Listing 2. Assembly language code generated for the add statement.

                          9D000038  8FC30010  lw    v1,16(s8) ; Load word Reg V1 indirect
                          9D00003C  8FC20014  lw    v0,20(s8) ; Load word Reg V0  indirect
                          9D000040  00621021  addu  v0,v1,v0  ; Unsigned Integer Add
                          9D000044  AFC20018  sw    v0,24(s8) ; Store word indirect

The first two columns of Listing 2 are 32-bit numbers expressed in hexadecimal notation. The first column shows the memory address where the machine code is stored. The second column is the actual machine code that the processor uses to implement the instruction shown in third and fourth columns. The third column gives the type of assembly language instructions used and the processor memory registers that are involved are given in the fourth column. Any text that follows a semicolon is processed as a comment, as illustrated by the fifth column.

To determine how many cycles each instruction takes, we need to look at the assembly language for the MIPS architecture that the PIC™32MX uses. The conversion of C instructions to assembly code can be different depending on the selection of compiler optimization options. If the PIC32MX is running the core clock at 80 MHz, one CPU cycle is 12.5 ns (i.e., the period of one clock cycle is the inverse of the clock frequency).

Due to the pipeline architecture used by the MIPS core, it is difficult to isolate a segment of code and determine its execution time strictly based upon the number of instructions.

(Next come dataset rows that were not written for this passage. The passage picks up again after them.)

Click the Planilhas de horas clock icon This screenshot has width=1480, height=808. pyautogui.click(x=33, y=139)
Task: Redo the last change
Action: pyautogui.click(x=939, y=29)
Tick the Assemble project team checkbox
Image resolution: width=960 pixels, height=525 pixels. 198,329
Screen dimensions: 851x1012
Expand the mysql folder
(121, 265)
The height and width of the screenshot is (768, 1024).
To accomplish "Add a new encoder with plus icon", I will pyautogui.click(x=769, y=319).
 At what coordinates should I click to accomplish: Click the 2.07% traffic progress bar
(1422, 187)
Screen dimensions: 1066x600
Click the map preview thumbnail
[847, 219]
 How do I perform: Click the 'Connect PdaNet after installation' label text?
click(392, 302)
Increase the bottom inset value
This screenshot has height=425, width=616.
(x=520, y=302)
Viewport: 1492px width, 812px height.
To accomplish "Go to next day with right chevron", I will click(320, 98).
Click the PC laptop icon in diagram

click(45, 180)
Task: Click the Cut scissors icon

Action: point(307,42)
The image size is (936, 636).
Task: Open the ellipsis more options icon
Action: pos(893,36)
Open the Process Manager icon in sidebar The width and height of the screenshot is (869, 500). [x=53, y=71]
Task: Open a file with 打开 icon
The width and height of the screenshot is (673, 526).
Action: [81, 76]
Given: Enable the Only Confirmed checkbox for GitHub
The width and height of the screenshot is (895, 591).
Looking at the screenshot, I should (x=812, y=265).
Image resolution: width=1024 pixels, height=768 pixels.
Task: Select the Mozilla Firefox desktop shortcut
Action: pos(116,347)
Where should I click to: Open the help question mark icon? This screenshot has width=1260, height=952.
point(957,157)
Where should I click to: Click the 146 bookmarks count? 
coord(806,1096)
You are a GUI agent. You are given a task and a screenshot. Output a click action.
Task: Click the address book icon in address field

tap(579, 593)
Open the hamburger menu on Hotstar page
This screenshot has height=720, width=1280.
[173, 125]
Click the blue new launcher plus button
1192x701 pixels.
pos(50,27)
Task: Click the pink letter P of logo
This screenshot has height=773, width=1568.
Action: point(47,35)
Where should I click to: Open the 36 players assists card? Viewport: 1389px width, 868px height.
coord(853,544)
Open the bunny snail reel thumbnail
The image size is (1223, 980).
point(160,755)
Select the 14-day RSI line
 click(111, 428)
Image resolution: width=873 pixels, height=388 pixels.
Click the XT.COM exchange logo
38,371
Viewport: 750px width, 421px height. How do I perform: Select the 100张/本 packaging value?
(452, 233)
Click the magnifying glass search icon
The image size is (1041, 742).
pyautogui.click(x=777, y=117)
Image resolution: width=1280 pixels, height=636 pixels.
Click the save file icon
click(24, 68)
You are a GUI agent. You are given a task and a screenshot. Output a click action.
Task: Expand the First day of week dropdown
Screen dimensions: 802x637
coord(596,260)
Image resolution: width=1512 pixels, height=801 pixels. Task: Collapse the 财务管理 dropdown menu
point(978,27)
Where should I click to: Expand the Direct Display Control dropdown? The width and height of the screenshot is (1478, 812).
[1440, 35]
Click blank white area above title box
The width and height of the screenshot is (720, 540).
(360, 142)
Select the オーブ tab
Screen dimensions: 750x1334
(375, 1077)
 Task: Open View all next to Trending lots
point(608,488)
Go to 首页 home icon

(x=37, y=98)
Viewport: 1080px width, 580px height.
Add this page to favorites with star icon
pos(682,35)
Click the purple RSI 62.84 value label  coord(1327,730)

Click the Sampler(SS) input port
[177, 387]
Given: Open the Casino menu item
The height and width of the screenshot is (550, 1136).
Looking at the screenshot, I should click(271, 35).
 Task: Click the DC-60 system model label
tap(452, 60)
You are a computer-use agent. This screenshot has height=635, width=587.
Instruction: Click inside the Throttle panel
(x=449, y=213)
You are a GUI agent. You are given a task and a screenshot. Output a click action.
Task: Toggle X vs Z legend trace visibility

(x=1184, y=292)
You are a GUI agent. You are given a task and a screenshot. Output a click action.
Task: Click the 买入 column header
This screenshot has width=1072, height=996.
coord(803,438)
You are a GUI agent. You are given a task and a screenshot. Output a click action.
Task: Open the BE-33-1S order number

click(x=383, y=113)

By using the Stopwatch diagnostics tool embedded in the MPLAB® X IDE to time the four instructions in Listing 2, we find that 31 CPU cycles are required. (See the Determining Delay Constants tab on the right for instructions on how to use the MPLAB X Stopwatch feature.) This equates to 387.5 ns when the core clock is running at 80 MHz. Setting aside the difficulties of determining time to execute from lines of assembly code, the sheer number of instructions is a relative indicator. The execution time required to complete any particular C instruction is determined by the complexity of the C statement, the assembly code that the C instruction is translated into, and the speed at which the processor is running.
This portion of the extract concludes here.